Objective.—To determine the incidence of and risk factors for acute mountain sickness (AMS) in native Nepalese children during a pilgrimage trip to Gosaikunda Lake in the Langtang National Park Region of Nepal (elevation 4380 m).
Methods.—A descriptive, noninterventional, cross-sectional study was completed on a group of children during the pilgrimage to Gosaikunda. Participants were interviewed about the symptoms of AMS using the Lake Louise Scoring System.
Results.—Thirty-six children between 3 and 15 years of age were interviewed after a rapid ascent (over 1 to 3 days) from 1950 m to 4380 m. Acute mountain sickness was diagnosed in 17 of 36 (47.2%) children. The sickness was seen in only 5 of 20 (25%) children who took 2 or more days to ascend, compared with 12 of 16 (75%) children who spent only 1 night (reaching the study site at Gosaikunda on the second day) to complete the same ascent (P ≤ .01, odds ratio [OR] = 9.0, 1.61 < OR < 57.36). No significant correlation was found between the incidence of AMS and gender, previous exposure to high altitude, or concurrent illness.

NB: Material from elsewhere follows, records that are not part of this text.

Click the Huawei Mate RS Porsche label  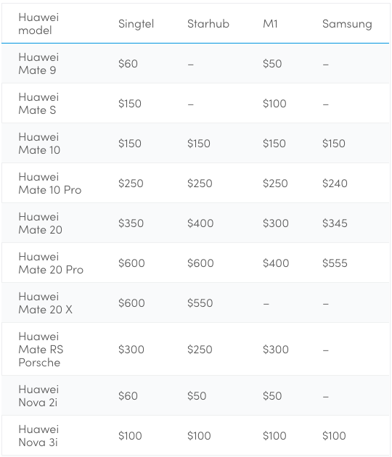(41, 350)
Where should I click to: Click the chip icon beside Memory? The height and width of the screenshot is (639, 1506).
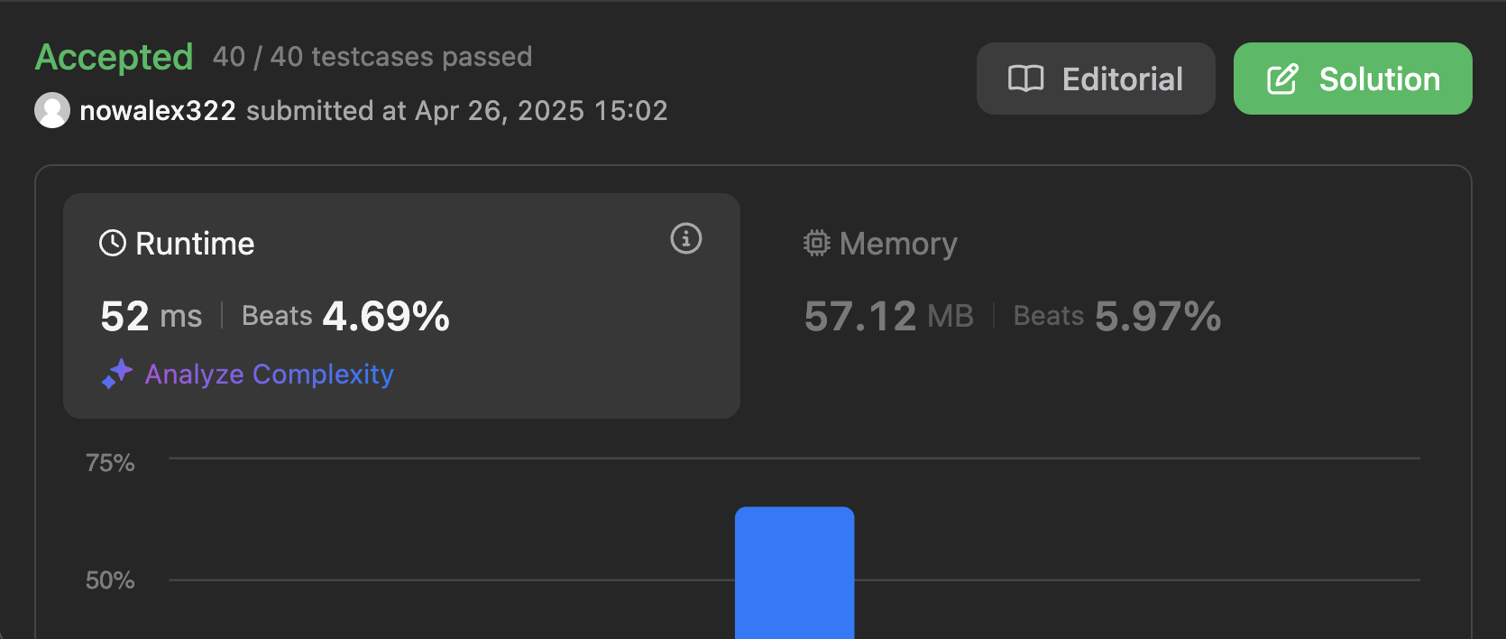(x=817, y=243)
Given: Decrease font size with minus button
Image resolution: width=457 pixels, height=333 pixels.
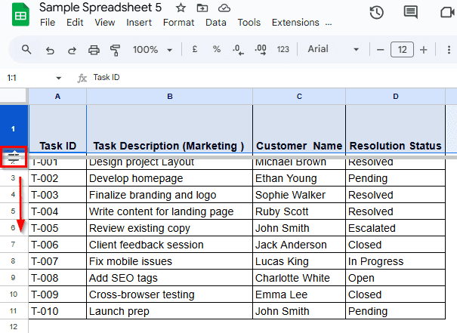Looking at the screenshot, I should coord(381,50).
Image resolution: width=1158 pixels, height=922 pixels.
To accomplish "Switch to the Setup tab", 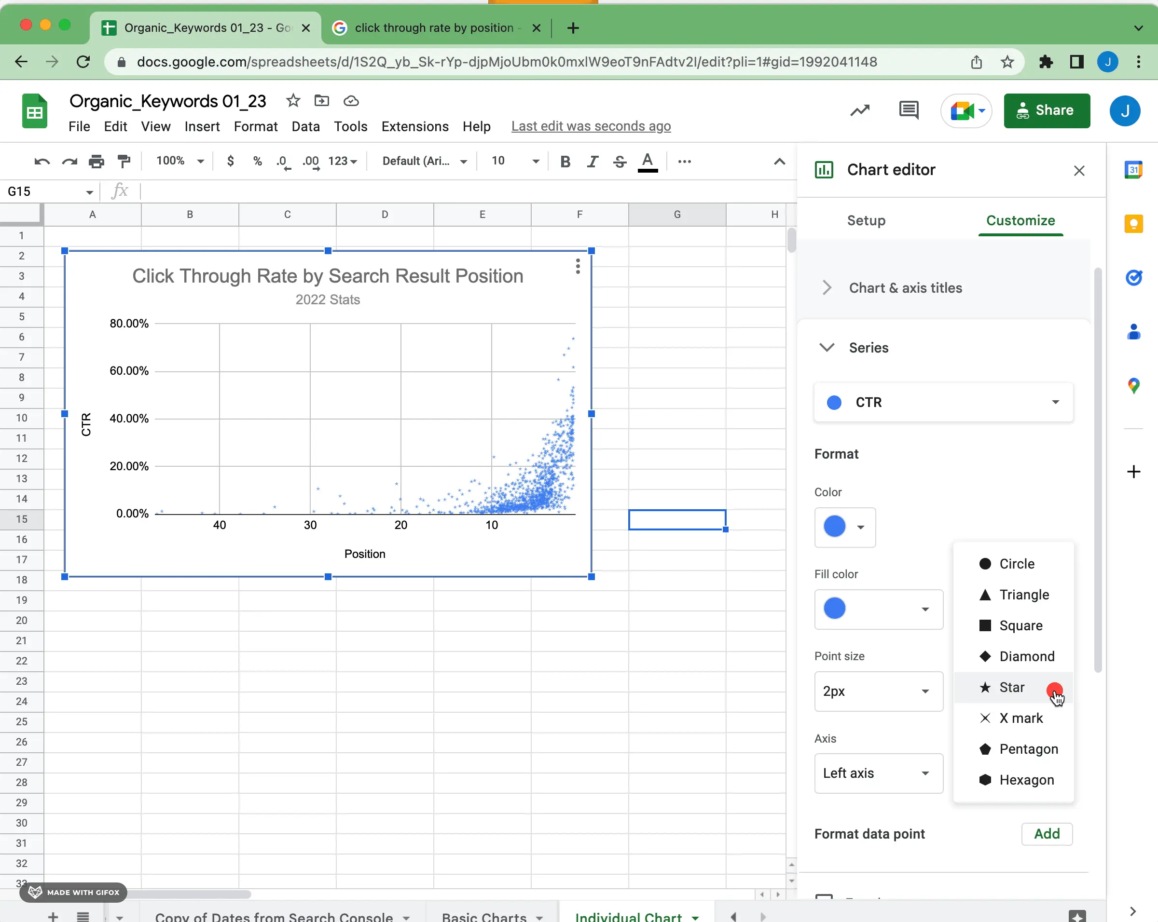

Conclusions.—Our results indicate that the incidence of AMS in this group of Nepalese children was high and associated with rapidity of ascent. Rapid ascent to high sleeping altitude and increased physical activity were observed as possible risk factors. We suggest organizing educational programs to make children and their parents aware of altitude-related problems and advise gradual ascent to such high-altitude pilgrimage sites.